Por mais que criemos habilidades e especializemos nosso trabalho, o caráter humano de nossa profissão ficará como nosso maior compromisso. Tirar a dor e dar esperança aos pacientes será sempre nosso juramento e atuação profissional. Importante deixar aqui o reconhecimento que nosso trabalho hoje é muito mais compartilhado entre as várias especialidades médicas, com muitos outros profissionais de saúde e mesmo com outras profissões que apoiam constantemente a saúde. Ninguém faz mais nada sozinho. Precisamos estar juntos e compartilhar conhecimentos e habilidades para dar a melhor assistência à saúde, seja individual ou coletiva.
Outro aspecto fundamental é que devemos sempre nos apoiar na ciência madura e séria. Devemos, sempre que possível, participar na geração de conhecimentos. Certamente, nós sabemos explicar, educar, orientar muito melhor quando participamos das pesquisas. Não devemos nos afastar jamais dos pacientes e da sociedade. O médico deve ter a humildade de saber os seus limites. Somos seres humanos e assim podemos errar. Mas, jamais podemos cometer o erro da omissão.

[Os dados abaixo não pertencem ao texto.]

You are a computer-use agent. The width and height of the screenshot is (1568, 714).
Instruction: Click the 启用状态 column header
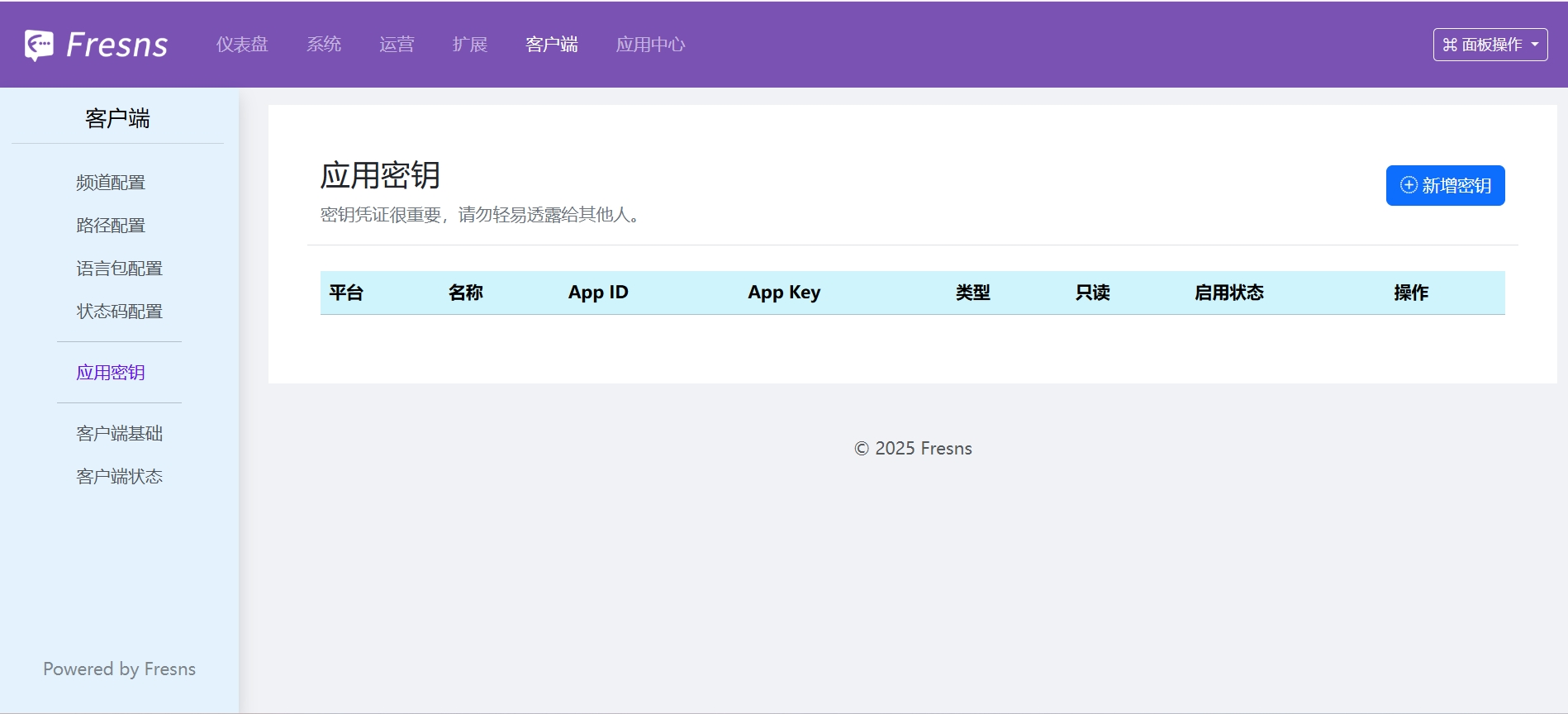click(x=1228, y=293)
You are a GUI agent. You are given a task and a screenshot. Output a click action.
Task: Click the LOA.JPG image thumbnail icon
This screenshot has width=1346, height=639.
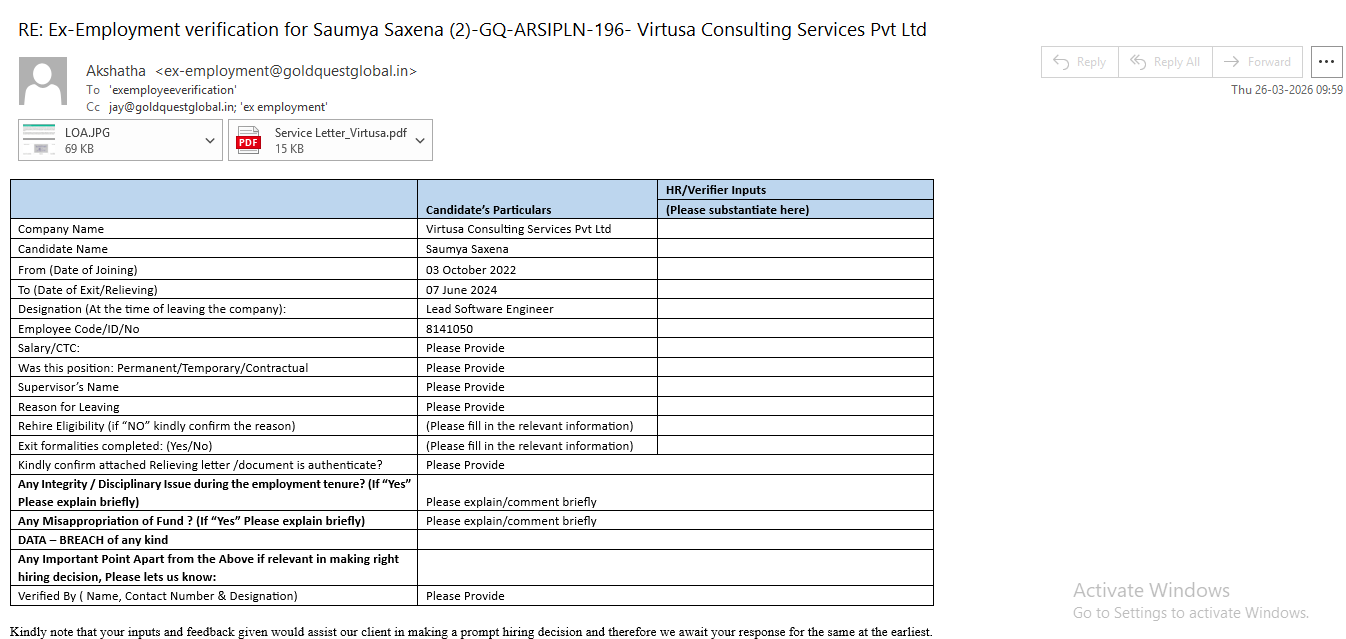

O papel do médico é de liderança e de orientação para toda a equipe de saúde onde ele esteja participando. Liderança, não quer dizer imposição ou presunção do conhecimento e da decisão e sim compartilhamento de ações de maneira organizada e sustentada pela ciência e voltada aos interesses do paciente ou da coletividade. A profissão do médico bem como as pesquisas médicas são as mais tradicionais e assim as que podem oferecer os caminhos seguros e corretos para o crescimento acadêmico e assistencial de todas as profissões da saúde.

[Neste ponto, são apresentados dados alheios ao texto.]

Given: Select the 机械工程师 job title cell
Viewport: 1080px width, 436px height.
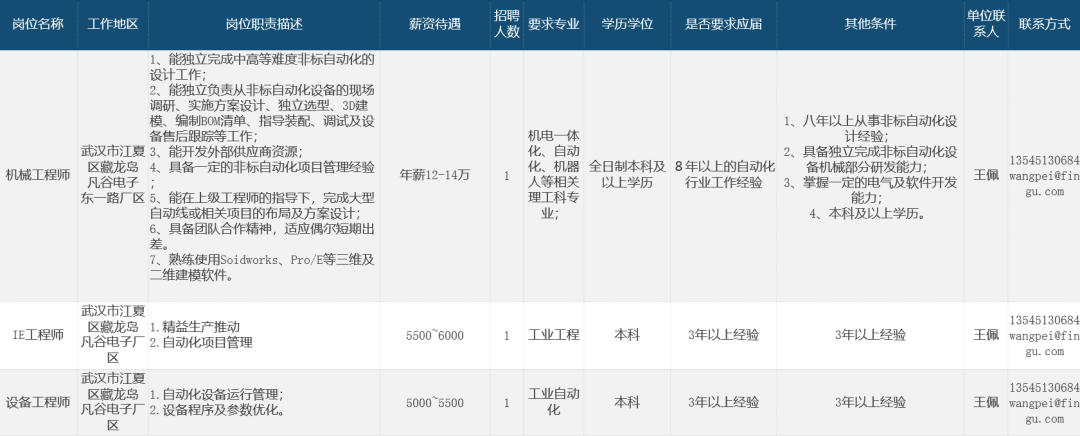Looking at the screenshot, I should 38,175.
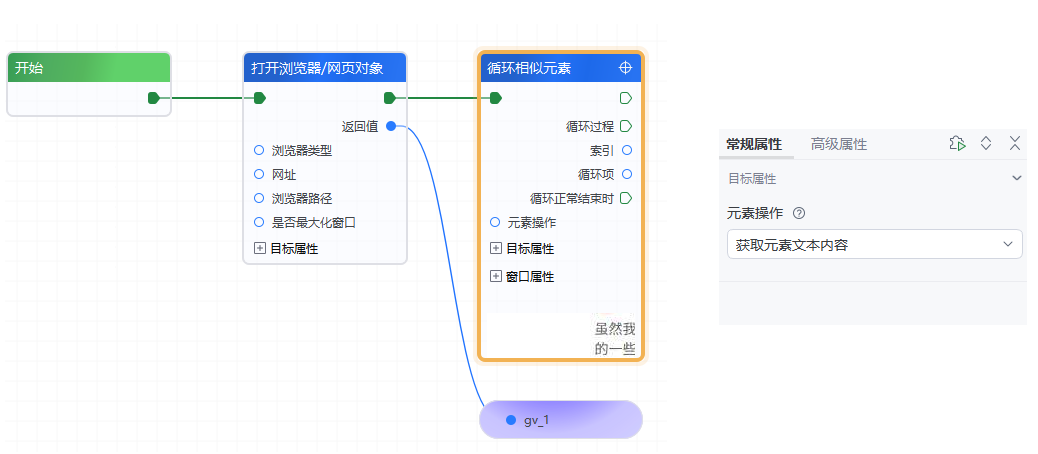This screenshot has width=1038, height=454.
Task: Click the run/debug puzzle icon in properties panel
Action: (957, 144)
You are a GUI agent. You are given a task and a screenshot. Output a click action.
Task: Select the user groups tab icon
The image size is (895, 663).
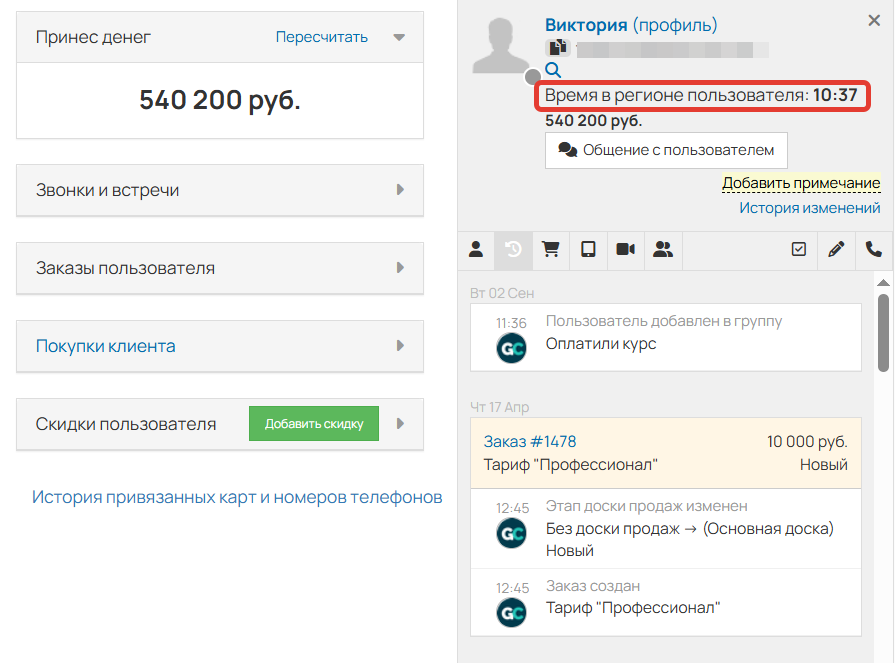coord(663,250)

Em todos os dias 18 de outubro comemoramos e homenageamos nossos colegas médicos e renovamos nossos compromissos éticos e profissionais junto à comunidade que nos apoia e valoriza. Nossa profissão evolui de maneira acentuada como de resto também evoluíram as profissões de todas as integrantes das ciências da vida.
O tripé de arte, ofício e ciência, sempre prevalecerá em nossa vida profissional. Os extraordinários avanços na tecnologia para fins diagnósticos e terapêuticos continuarão o que nos obriga a estarmos sempre atualizados e vigilantes sobre estes avanços e quando e como incorporarmos à nossa prática médica. É nossa obrigação, dentro de um país socialmente desigual, lutarmos pela equidade oferendo aos pacientes e sociedade condições semelhantes de acesso com qualidade.
Nosso trabalho é pela busca incessante da excelência, da qualidade de vida, do bem-estar e da preservação da vida. Ainda que nossa profissão e conceitos tenham evoluído e se modificado ao longo destas últimas décadas, nossos compromissos estabelecidos em nosso juramento hipocrático se mantêm inalterados e inatingíveis. Vamos celebrar este dia e reforçar nossos compromissos com a nossa própria comunidade médica e com a sociedade. Grande VIVA aos médicos em seu dia.
(1)- “18 de outubro é o Dia do Médico: nossas efusivas homenagens”. “Hora Campinas, 18/10/2021.
Carmino Antonio De Souza é professor titular da Unicamp. Foi secretário de saúde do estado de São Paulo na década de 1990 (1993-1994) e da cidade de Campinas entre 2013 e 2020. Atual secretário-executivo da secretaria extraordinária de ciência, pesquisa e desenvolvimento em saúde do governo do estado de São Paulo.